Fragmento extraído »
En el verano de 2024 tuve la dicha, como creyente, y el privilegio, como ser humano, de ser recibido por el Papa Francisco.
Ocurrió en su despacho del Palacio Apostólico, en Ciudad del Vaticano.
Fue un encuentro de 30 minutos, que luego se me hizo notar que había sido aún más extraordinario, pues se acostumbraba que ciertas visitas no duraran ni más ni menos de 20, para no herir sensibilidades.
A mi esposa y a mí nos advirtieron que el protocolo no sería rígido pues con el Papa Francisco se había relajado por completo: “la ropa de color obscuro estaría bien y la señora sin mantilla negra en la cabeza, no es necesario”.
Llegamos una hora antes de la cita, por la mañana.
De vacaciones, como en esa ocasión, habíamos estado otras veces en el Vaticano, recorriendo ese sitio magnífico repleto de historia, cultura y espiritualidad. Así que, sin ser la primera vez, pero como si lo hubiera sido, pudimos rebasar los límites turísticos y adentrarnos a una experiencia irrepetible.
Subimos tres pisos por elevador y nos hicieron pasar a un gran salón, donde aguardaba una religiosa. Resultó argentina y que le había escrito una carta al Papa, solicitando audiencia. Además de saludarlo necesitaba de su apoyo para una causa noble. Le tomamos una foto con su teléfono y antes que nosotros fue avanzando otros cuatro salones que conforme se acercaban al despacho papal eran más pequeños.

Datos recopilados
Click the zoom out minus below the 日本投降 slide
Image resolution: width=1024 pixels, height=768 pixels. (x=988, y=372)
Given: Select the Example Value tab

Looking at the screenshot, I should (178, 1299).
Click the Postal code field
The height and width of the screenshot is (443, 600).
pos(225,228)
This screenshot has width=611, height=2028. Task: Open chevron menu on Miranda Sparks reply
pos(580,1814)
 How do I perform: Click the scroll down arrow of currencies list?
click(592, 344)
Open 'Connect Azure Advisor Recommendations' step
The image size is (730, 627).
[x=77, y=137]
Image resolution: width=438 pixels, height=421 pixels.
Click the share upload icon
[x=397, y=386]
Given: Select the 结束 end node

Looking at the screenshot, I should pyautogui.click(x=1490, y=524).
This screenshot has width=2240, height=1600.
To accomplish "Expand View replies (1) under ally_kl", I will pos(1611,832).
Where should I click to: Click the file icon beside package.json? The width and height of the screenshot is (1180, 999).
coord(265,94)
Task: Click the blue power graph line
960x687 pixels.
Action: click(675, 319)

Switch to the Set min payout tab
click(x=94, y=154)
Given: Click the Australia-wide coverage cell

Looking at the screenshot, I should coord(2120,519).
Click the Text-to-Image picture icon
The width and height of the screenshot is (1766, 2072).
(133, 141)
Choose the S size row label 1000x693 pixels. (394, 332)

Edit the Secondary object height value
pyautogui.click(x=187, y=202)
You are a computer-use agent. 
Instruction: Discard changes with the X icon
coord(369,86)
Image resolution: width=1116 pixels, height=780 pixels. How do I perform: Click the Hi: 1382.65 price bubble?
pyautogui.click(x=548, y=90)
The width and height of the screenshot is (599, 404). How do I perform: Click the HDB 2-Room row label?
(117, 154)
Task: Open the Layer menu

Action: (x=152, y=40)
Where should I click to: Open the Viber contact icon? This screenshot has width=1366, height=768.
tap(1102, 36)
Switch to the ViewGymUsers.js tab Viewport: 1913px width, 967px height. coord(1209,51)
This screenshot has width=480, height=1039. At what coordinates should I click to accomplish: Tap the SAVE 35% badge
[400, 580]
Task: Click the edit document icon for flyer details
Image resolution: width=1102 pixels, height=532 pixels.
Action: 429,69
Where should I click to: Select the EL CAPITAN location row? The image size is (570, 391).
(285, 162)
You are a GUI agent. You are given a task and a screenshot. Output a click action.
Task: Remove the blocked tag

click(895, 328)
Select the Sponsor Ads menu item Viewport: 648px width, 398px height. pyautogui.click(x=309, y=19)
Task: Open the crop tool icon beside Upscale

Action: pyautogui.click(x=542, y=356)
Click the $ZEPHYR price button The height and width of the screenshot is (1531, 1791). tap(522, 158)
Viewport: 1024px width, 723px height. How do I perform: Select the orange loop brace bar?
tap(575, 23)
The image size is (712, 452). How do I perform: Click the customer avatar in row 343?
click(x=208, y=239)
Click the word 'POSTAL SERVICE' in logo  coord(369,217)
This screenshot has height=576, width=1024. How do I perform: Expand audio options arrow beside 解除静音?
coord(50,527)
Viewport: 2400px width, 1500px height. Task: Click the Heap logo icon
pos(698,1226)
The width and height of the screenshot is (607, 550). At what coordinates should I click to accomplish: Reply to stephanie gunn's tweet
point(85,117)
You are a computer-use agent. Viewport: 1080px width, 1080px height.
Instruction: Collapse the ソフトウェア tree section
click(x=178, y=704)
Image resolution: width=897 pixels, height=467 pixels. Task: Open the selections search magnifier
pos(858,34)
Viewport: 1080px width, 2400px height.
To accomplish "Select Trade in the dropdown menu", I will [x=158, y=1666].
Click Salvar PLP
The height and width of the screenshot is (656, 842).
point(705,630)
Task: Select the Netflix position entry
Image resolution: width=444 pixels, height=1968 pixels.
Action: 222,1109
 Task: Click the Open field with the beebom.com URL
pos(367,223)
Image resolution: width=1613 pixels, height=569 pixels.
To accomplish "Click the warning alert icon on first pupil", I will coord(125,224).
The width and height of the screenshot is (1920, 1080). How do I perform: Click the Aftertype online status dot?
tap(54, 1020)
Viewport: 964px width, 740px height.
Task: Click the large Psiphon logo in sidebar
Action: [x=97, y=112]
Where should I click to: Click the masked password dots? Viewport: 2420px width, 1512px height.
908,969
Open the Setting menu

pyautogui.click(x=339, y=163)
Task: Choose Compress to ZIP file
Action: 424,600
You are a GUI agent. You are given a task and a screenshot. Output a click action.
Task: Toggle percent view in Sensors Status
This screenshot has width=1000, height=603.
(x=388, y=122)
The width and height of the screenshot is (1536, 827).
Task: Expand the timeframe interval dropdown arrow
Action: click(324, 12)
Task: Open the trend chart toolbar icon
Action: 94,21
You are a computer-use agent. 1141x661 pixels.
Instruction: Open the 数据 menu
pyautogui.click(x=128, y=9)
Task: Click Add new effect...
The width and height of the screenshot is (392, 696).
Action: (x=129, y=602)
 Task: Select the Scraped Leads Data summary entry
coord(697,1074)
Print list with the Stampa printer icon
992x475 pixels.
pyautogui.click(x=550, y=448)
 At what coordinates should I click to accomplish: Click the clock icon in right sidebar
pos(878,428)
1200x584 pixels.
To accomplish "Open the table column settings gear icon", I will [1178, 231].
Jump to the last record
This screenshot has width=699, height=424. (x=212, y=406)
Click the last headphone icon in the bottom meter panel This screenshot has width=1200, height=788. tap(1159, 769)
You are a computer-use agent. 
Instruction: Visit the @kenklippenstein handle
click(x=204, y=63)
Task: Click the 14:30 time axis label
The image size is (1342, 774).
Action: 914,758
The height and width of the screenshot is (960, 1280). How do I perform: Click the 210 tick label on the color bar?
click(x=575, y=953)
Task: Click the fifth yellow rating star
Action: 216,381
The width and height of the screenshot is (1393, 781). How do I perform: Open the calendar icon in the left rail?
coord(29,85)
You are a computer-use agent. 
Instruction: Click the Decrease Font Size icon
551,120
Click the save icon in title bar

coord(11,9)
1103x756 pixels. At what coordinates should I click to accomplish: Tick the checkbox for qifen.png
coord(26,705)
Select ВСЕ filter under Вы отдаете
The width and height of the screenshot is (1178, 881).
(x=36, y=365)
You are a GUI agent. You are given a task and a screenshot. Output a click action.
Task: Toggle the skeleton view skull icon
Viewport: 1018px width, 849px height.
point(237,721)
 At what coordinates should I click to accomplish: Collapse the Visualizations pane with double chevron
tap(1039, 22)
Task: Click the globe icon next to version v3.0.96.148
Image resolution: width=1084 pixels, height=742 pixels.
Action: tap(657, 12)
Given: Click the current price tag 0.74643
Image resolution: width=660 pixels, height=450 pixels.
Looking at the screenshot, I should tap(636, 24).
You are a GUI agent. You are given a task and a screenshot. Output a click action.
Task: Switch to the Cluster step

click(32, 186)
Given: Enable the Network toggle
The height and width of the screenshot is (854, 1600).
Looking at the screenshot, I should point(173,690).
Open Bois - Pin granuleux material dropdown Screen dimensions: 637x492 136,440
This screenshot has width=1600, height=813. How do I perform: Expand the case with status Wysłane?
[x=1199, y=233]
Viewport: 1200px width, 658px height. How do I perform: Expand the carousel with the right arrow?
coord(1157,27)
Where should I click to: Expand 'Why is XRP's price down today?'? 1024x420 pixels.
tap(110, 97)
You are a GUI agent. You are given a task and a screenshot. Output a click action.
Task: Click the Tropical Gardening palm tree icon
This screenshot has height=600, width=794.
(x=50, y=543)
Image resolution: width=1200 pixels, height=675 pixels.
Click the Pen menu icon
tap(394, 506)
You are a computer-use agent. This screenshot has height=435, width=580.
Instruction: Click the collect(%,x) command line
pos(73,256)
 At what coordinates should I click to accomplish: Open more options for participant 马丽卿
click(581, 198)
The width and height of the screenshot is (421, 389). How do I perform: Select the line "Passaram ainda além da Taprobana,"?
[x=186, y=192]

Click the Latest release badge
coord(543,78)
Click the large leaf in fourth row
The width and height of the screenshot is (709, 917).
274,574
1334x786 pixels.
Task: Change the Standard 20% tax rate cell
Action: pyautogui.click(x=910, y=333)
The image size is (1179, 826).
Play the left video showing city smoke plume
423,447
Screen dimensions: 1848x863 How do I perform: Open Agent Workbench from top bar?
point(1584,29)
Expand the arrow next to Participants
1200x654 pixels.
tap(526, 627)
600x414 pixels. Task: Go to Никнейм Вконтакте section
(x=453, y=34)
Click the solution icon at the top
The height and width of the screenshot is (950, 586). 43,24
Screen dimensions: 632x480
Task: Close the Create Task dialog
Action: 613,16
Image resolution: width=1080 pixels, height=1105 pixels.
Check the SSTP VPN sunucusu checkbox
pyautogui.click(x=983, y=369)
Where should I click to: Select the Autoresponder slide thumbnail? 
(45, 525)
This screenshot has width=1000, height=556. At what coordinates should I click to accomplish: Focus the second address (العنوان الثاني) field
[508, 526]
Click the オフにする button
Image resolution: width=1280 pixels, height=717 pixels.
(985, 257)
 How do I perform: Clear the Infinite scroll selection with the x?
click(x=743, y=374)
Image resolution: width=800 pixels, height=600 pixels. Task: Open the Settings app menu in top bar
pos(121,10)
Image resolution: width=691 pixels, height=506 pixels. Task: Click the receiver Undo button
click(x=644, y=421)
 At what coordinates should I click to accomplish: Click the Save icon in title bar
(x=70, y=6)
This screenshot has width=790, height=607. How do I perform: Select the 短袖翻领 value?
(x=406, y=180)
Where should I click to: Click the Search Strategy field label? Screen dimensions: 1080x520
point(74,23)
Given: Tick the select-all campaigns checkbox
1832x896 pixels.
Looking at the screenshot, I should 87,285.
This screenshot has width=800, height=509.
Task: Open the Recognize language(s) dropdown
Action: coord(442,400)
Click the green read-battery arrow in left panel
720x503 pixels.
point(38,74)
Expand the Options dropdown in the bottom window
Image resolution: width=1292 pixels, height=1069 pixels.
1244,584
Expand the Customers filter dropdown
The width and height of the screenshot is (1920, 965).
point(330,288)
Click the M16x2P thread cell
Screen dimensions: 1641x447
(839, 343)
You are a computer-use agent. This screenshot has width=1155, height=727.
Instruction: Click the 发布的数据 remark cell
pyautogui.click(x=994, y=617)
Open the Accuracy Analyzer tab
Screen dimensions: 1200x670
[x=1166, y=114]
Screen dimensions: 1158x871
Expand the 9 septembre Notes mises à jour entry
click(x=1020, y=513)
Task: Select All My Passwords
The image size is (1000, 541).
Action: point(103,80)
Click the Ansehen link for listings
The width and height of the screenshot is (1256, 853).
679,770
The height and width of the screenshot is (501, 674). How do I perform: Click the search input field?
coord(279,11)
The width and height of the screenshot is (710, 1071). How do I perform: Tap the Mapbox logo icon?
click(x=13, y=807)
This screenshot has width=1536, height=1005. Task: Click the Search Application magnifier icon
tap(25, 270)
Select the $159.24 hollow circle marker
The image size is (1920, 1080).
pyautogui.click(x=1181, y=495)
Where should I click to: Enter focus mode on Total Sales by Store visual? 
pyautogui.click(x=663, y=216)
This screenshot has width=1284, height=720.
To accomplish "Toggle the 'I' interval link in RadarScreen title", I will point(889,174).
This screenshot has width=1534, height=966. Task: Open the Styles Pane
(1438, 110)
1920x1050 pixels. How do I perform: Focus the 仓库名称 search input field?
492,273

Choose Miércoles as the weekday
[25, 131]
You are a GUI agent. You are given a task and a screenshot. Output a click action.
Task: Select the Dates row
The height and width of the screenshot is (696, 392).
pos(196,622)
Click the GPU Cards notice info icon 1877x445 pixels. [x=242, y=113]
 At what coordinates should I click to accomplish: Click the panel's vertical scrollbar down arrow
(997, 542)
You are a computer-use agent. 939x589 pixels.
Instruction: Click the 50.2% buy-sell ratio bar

Consigna » Pasa al inglés esta oración del fragmento sobre la visita al Papa Francisco: "Ocurrió en su despacho del Palacio Apostólico, en Ciudad del Vaticano." Los registros son material aparte, independiente del fragmento.

Solución » It happened in his office in the Apostolic Palace, in Vatican City.